R, p = fit.distribution_compare('power_law', 'exponential', normalized_ratio=True)
print (R, p)

plt.figure(figsize=(10, 6))
fit.distribution_compare('power_law', 'lognormal')
fig4 = fit.plot_ccdf(linewidth=3, color='black')
fit.power_law.plot_ccdf(ax=fig4, color='r', linestyle='--') #powerlaw
fit.lognormal.plot_ccdf(ax=fig4, color='g', linestyle='--') #lognormal
fit.stretched_exponential.plot_ccdf(ax=fig4, color='b', linestyle='--') #stretched_exponential
fig4.legend(["Probability density function","power law fit", "lognormal", "stretched exponential"])

# Centrality Measures

## Closeness Centrality 

In a connected graph, closeness centrality (or closeness) of a node is a measure of centrality in a network, calculated as the reciprocal of the sum of the length of the shortest paths between the node and all other nodes in the graph. Thus, the more central a node is, the closer it is to all other nodes.
The closeness centrality is normalized to (n-1)/(|G|-1) where n is the number of nodes in the connected part of graph containing the node. If the graph is not completely connected, this algorithm computes the closeness centrality for each connected part separately scaled by that parts size.
If the ‘distance’ keyword is set to an edge attribute key then the shortest-path length will be computed using Dijkstra’s algorithm with that edge attribute as the edge weight.

In [None]:
def print_closeness(closeness):
    closeness_sequence = list(closeness.values())
    # closeness_sequence
    highest_closeness_node = max(G.nodes, key=closeness.get) #node id with highest closeness
    value_highest_closeness_node = closeness[highest_closeness_node] #value of highest closeness
    cprint('Node with highest closeness:', 'blue', end=' ')
    cprint(highest_closeness_node,'green')
    cprint('Value of highest closeness:', 'blue', end=' ')
    cprint(value_highest_closeness_node,'green')
    cprint('Mean closeness:', 'blue', end=' ')
    cprint(statistics.mean(closeness_sequence),'green')
    cprint('Median closeness:', 'blue', end=' ')
    cprint(statistics.median(closeness_sequence),'green')
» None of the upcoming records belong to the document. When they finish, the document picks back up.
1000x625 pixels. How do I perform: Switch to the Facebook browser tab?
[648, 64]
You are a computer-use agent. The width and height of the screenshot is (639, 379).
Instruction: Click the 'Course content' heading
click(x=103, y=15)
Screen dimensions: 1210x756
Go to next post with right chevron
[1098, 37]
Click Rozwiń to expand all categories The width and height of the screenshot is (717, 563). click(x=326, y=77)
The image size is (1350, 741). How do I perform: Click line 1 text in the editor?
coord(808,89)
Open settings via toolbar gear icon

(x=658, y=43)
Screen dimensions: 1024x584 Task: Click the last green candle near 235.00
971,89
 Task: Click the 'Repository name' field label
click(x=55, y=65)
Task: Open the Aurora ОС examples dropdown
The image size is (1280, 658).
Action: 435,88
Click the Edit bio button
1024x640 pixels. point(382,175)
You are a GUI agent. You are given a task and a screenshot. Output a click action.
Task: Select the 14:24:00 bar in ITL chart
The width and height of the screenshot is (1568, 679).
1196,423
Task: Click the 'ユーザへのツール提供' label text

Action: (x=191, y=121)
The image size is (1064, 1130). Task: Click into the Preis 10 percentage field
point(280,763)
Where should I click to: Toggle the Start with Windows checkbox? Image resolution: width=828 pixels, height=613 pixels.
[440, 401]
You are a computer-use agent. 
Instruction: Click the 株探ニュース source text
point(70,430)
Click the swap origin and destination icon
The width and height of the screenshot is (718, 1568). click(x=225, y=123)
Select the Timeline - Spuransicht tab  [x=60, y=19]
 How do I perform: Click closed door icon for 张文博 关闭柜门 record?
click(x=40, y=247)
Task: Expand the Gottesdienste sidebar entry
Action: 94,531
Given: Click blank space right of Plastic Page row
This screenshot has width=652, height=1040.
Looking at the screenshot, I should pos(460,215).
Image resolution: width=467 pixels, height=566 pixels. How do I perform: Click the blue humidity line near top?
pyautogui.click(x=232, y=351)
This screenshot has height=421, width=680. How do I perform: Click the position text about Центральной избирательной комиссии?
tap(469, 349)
### Incoming Closeness Centrality

In [None]:
in_closeness = nx.centrality.closeness_centrality(G)
print_closeness(in_closeness)

### Outcoming Closeness Centrality

In [None]:
out_closeness = nx.centrality.closeness_centrality(G.reverse())
print_closeness(out_closeness)

## Closeness Distribution

In [None]:
fig_closs, axes = plt.subplots(nrows=1, ncols=2)

#plotting first graph
sns.histplot(data=list(in_closeness.values()), bins=50, ax=axes[0]) #with edge weight
axes[0].set_title("Incoming Closeness",fontdict= { 'fontsize': 16, 'fontweight':'bold'})
axes[0].set_xlabel("Closeness")
axes[0].set_ylabel("Number of nodes")

#plotting second graph
sns.histplot(data=list(out_closeness.values()), bins=50, ax=axes[1]) #with edge weight
axes[1].set_title("Outcoming Closeness",fontdict= { 'fontsize': 16, 'fontweight':'bold'})
axes[1].set_xlabel("Closeness")
axes[1].set_ylabel("Number of nodes")

fig_closs.figure.set_size_inches((15,5))

## Betweenness of nodes

In graph theory, betweenness centrality (or "betweeness centrality") is a measure of centrality in a graph based on shortest paths. For every pair of vertices in a connected graph, there exists at least one shortest path between the vertices such that either the number of edges that the path passes through (for unweighted graphs) or the sum of the weights of the edges (for weighted graphs) is minimized. The betweenness centrality for each vertex is the number of these shortest paths that pass through the vertex.
We ignore the weight in our case because they aren't meaningful.

In [None]:
betweenness_nodes = nx.betweenness_centrality(G) #betweenness of all nodes in the network
highest_betweenness_node = max(G.nodes, key=betweenness_nodes.get) #node id with highest betweenness
value_highest_betweenness_node = betweenness_nodes[highest_betweenness_node] #value of highest node betweenness
betweenness_nodes_sequence = list(betweenness_nodes.values())
cprint('Node with highest betweenness:', 'blue', end=' ') 
cprint(highest_betweenness_node, 'green')
cprint('Value of highest betweenness node:', 'blue', end=' ') 
cprint(value_highest_betweenness_node, 'green')
cprint('Mean betweenness of nodes:', 'blue', end=' ') 
cprint(statistics.mean(betweenness_nodes_sequence), 'green')
cprint('Median betweenness of nodes:', 'blue', end=' ') 
cprint(statistics.median(betweenness_nodes_sequence), 'green')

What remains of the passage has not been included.